Failure event source: Lambda async invocation failures, EventBridge delivery failures.
Central routing: Failed events are forwarded (via EventBridge cross-account rules or Lambda destinations) to a centralized recovery queue in a management/operations account.
Recovery processor: A single service processes the central DLQ, correlating events back to tenant accounts via embedded account IDs.

Isolation trade-off¶

This pattern deliberately weakens tenant isolation at the failure-recovery layer: - Events from different tenants converge in a single queue. - The tenant boundary is preserved via the AWS account ID embedded in the event payload. - Requires "extreme discipline" to ensure the recovery processor doesn't accidentally cross tenant boundaries.

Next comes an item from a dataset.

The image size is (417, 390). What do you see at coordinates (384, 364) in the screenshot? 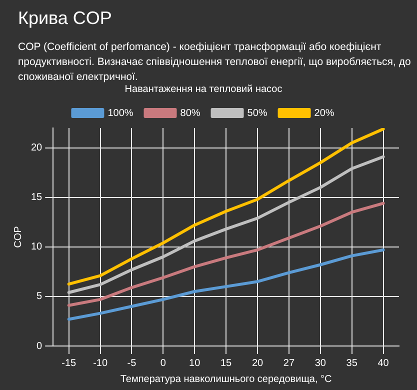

The SQS usage model moves from a silo (one queue per tenant) to a bridged model where the account ID serves as the logical tenant identifier.

When to use¶

Multi-account serverless architectures at scale (hundreds+ of accounts).
When per-account DLQ polling costs exceed the value of per-tenant failure isolation.
When failure rates are low (most DLQs are empty most of the time).

When NOT to use¶

Compliance requirements mandate strict physical data isolation (e.g., regulated industries).
Failure rates are high enough that the central DLQ becomes a bottleneck.
Tenant data in the event payload requires encryption-at-rest with per-tenant keys.

Seen in¶

sources/2026-06-29-aws-lessons-learned-from-scaling-to-1-million-lambda-functions — ProGlove's centralized DLQ approach replacing per-account polling at 1M Lambda function scale.